Good chromatographic separation from hair matrix interferences using the Phenomenex Kinetex Biphenyl column

The chromatographic conditions were extensively optimized to achieve good retention, void volume separation, and interference separation from the analyte peak. Despite the increased specificity of MRM³ acquisition, a matrix interference was present in the XIC, necessitating chromatographic resolution. Initial method development showed that shorter gradients were ineffective at separating the hair matrix interferences from the THC-COOH peak, resulting in poor quantitative performance. However, the extended 10 min gradient, in combination with the Phenomenex Kinetex Biphenyl column and mobile phase composition, achieved good chromatographic separation of THC-COOH from the hair matrix interferences. Figure 3 shows extracted ion chromatograms (XICs) of the diluent blank, neat solvent standard, blank hair matrix and 10 pg/mg matrix spike. The far-right panel demonstrates the baseline separation between THC-COOH (5.9 min) and the hair matrix interference (6.2 min) in the matrix spike.

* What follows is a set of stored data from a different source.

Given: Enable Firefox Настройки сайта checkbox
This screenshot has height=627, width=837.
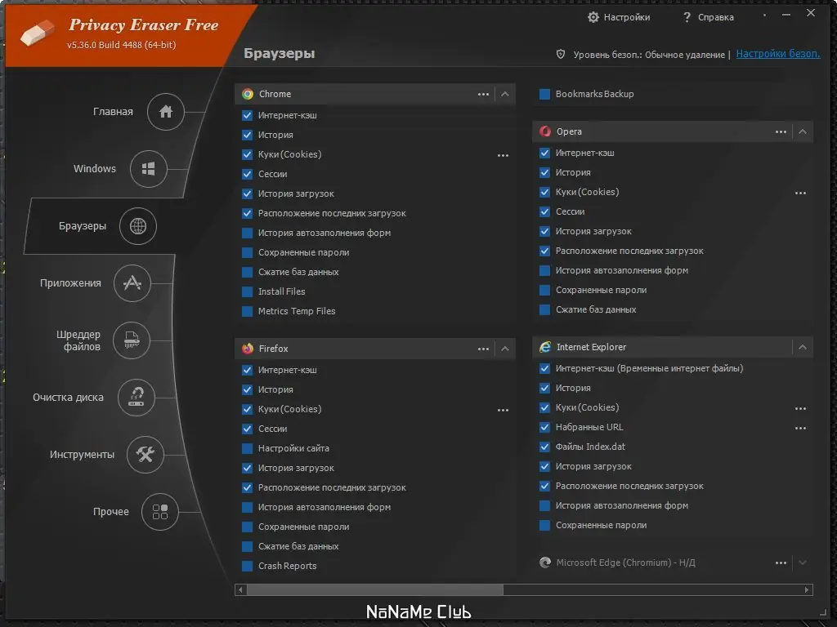Looking at the screenshot, I should [x=248, y=448].
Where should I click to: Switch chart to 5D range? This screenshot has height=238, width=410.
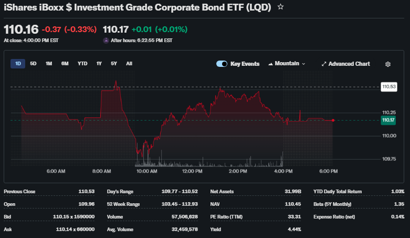[33, 64]
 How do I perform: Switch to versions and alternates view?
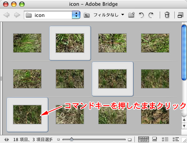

Figure 3. XICs of the diluent bank, 0.16 ng/mL solvent standard, unspiked hair extract, and 10 pg/mg matrix-extracted calibration standard for THC-COOH using MRM³ acquisition on the QTRAP 6500+ system. Traces were from the 343.2/ 299.2/ 245.2 transition. The Phenomenex Kinetex Biphenyl column, optimized mobile phase and chromatography gradient achieved good chromatographic separation from the hair matrix interference.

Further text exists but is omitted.